This year, why not take advantage of the lovely number five and use it to give your voice a five-part wonderful festive work-out as we approach the holiday season?

Make the most of the time available and have a bit of fun, while establishing good and healthy work-outs habits for your vocal folds.

Our voice is created by a combination of the air that we breathe out and the vocal folds in our larynx working in harmony.

As we sit quietly, working away on the computer for example, these intricate little muscles that are responsible for making your voice work well are stationary… they are having a Still and Silent Night all of their own!

If we suddenly make demands on our voice without giving those muscles a chance to warm up properly, it just won’t function as well as we’d like. It’s like going out for a run without doing stretches and limbering up, you run the risk of injury.

Humming is a fantastic way of gently warming up your voice. It gently gets those vocal folds vibrating on a single note then as you hum up and down a few notes (like a slow police siren) those muscles can gently extend and contract. What a fabulous way to warm up your voice!

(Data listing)
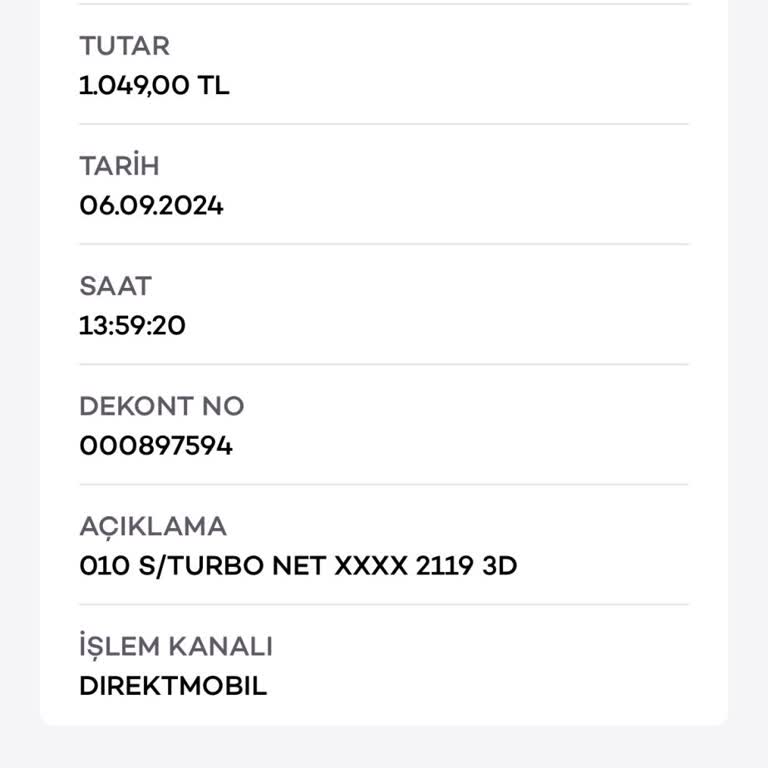
Task: Tap the AÇIKLAMA field label
Action: coord(153,526)
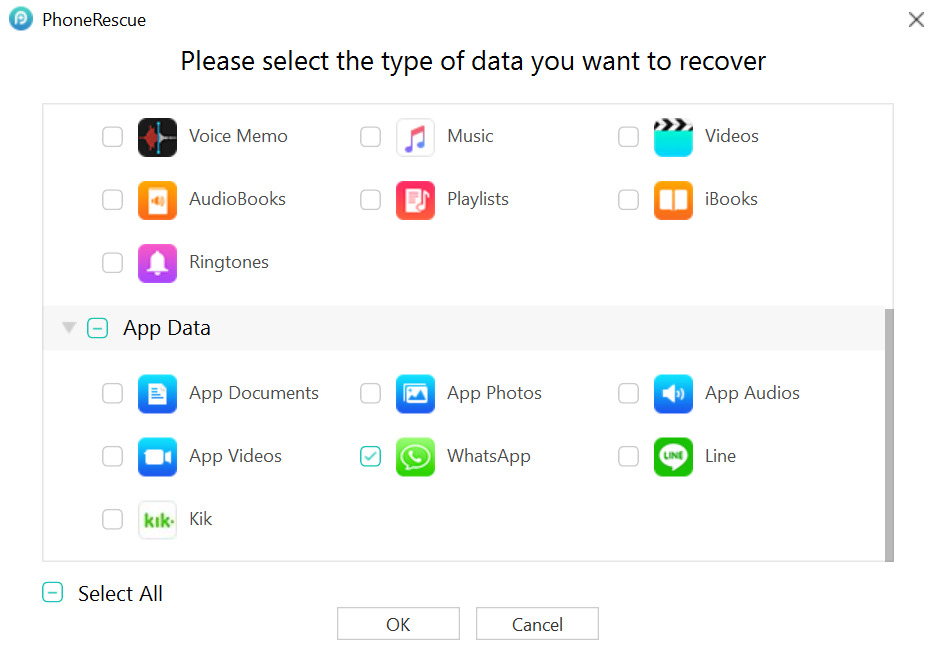This screenshot has height=666, width=934.
Task: Enable the App Documents checkbox
Action: [113, 394]
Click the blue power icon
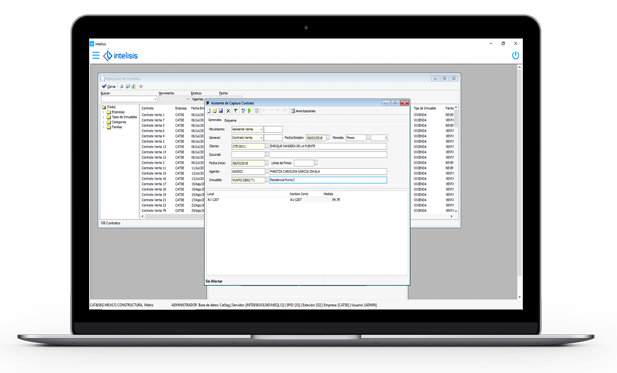The height and width of the screenshot is (373, 617). (x=515, y=55)
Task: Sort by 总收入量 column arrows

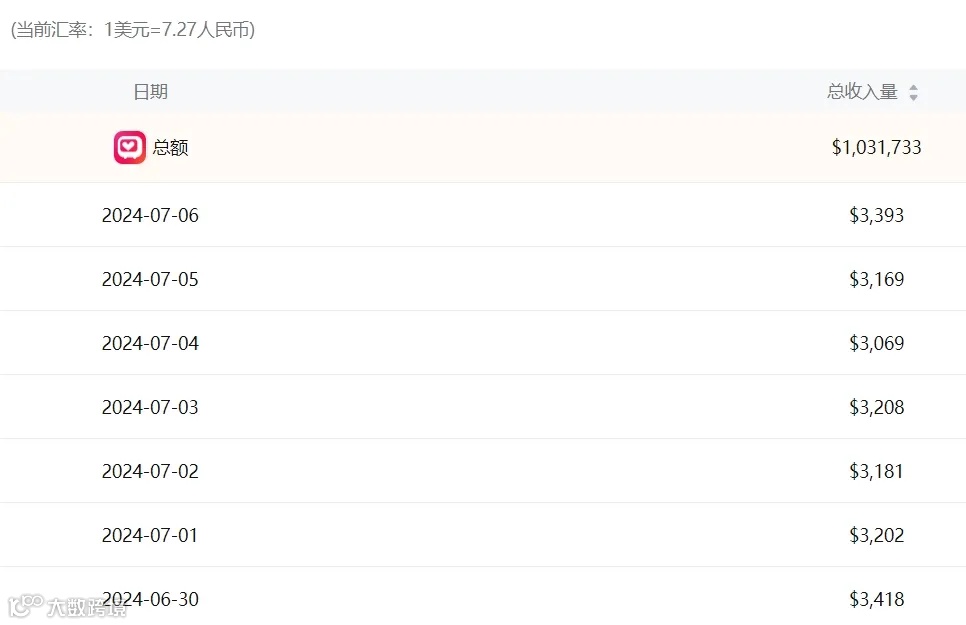Action: click(913, 93)
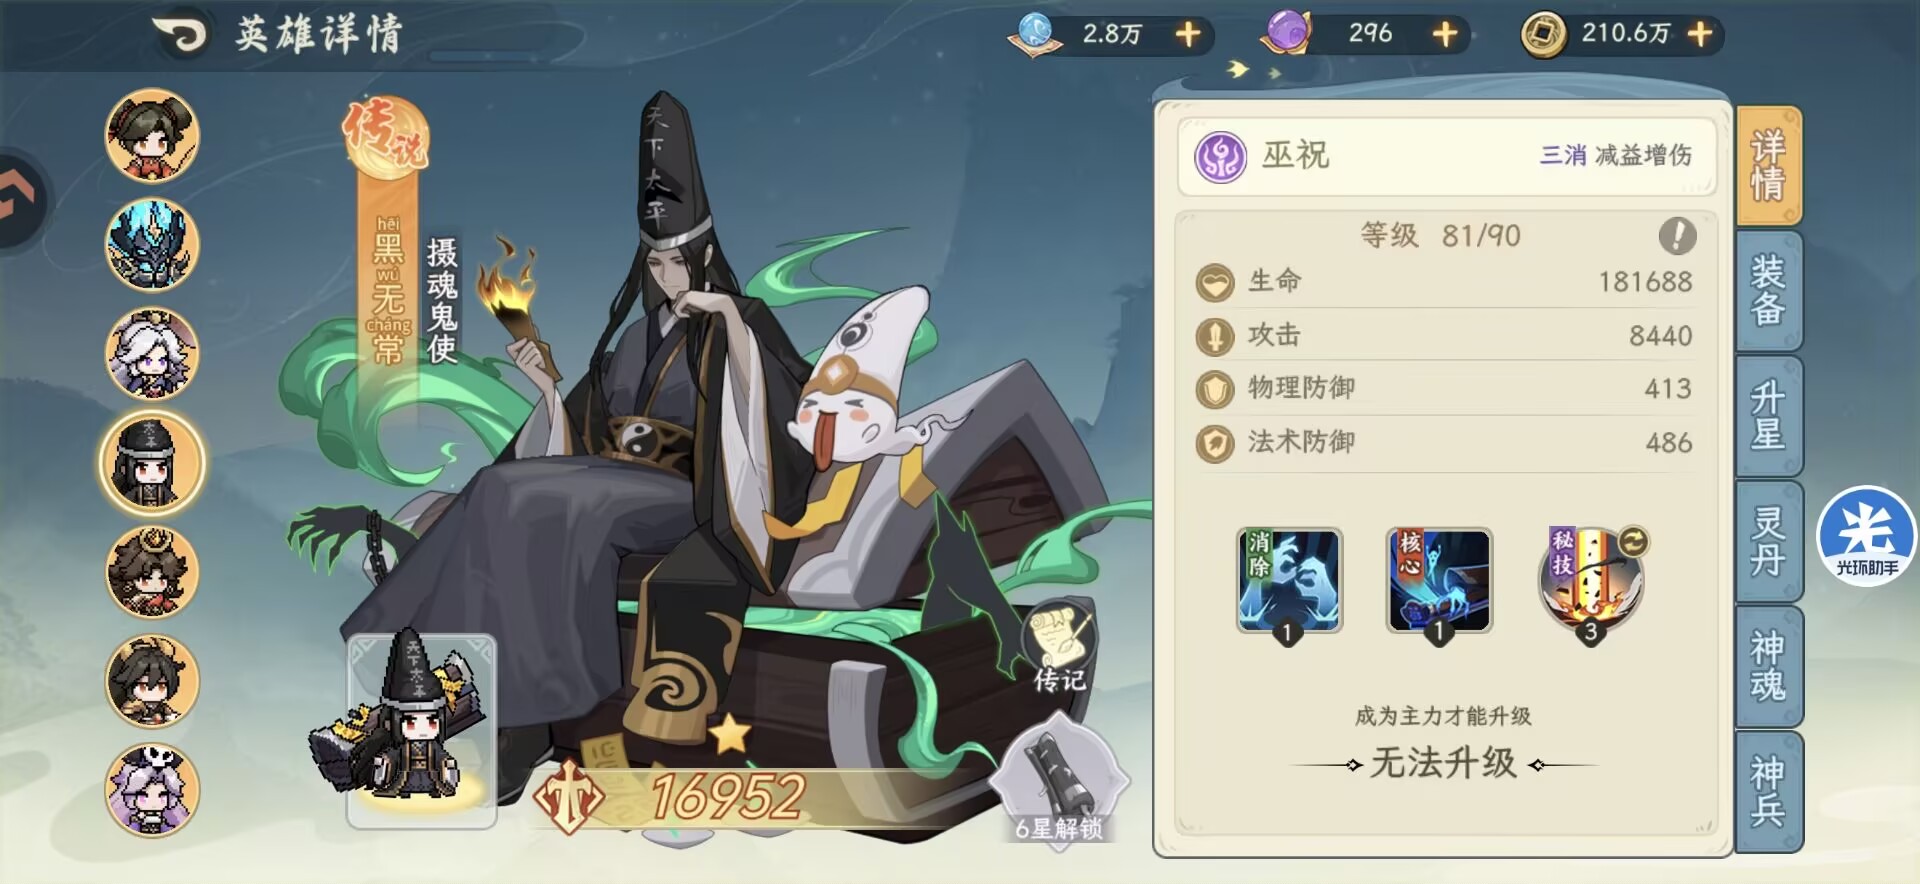Tap the 巫祝 class emblem icon
The height and width of the screenshot is (884, 1920).
point(1221,157)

Set problem 1: In the vocal warm-up excerpt, what does humming up and down a few notes resemble?
Set problem 2: Reproduce the rows from the line holding "Click the blue power icon" through the end of the rows, inclusive, without the pictures.

Exercise output 1: A slow police siren.

Exercise output 2:
Click the blue power icon
The height and width of the screenshot is (373, 617). (x=515, y=55)
Task: Sort by 总收入量 column arrows

Action: click(913, 93)
Tap the 巫祝 class emblem icon
The height and width of the screenshot is (884, 1920).
point(1221,157)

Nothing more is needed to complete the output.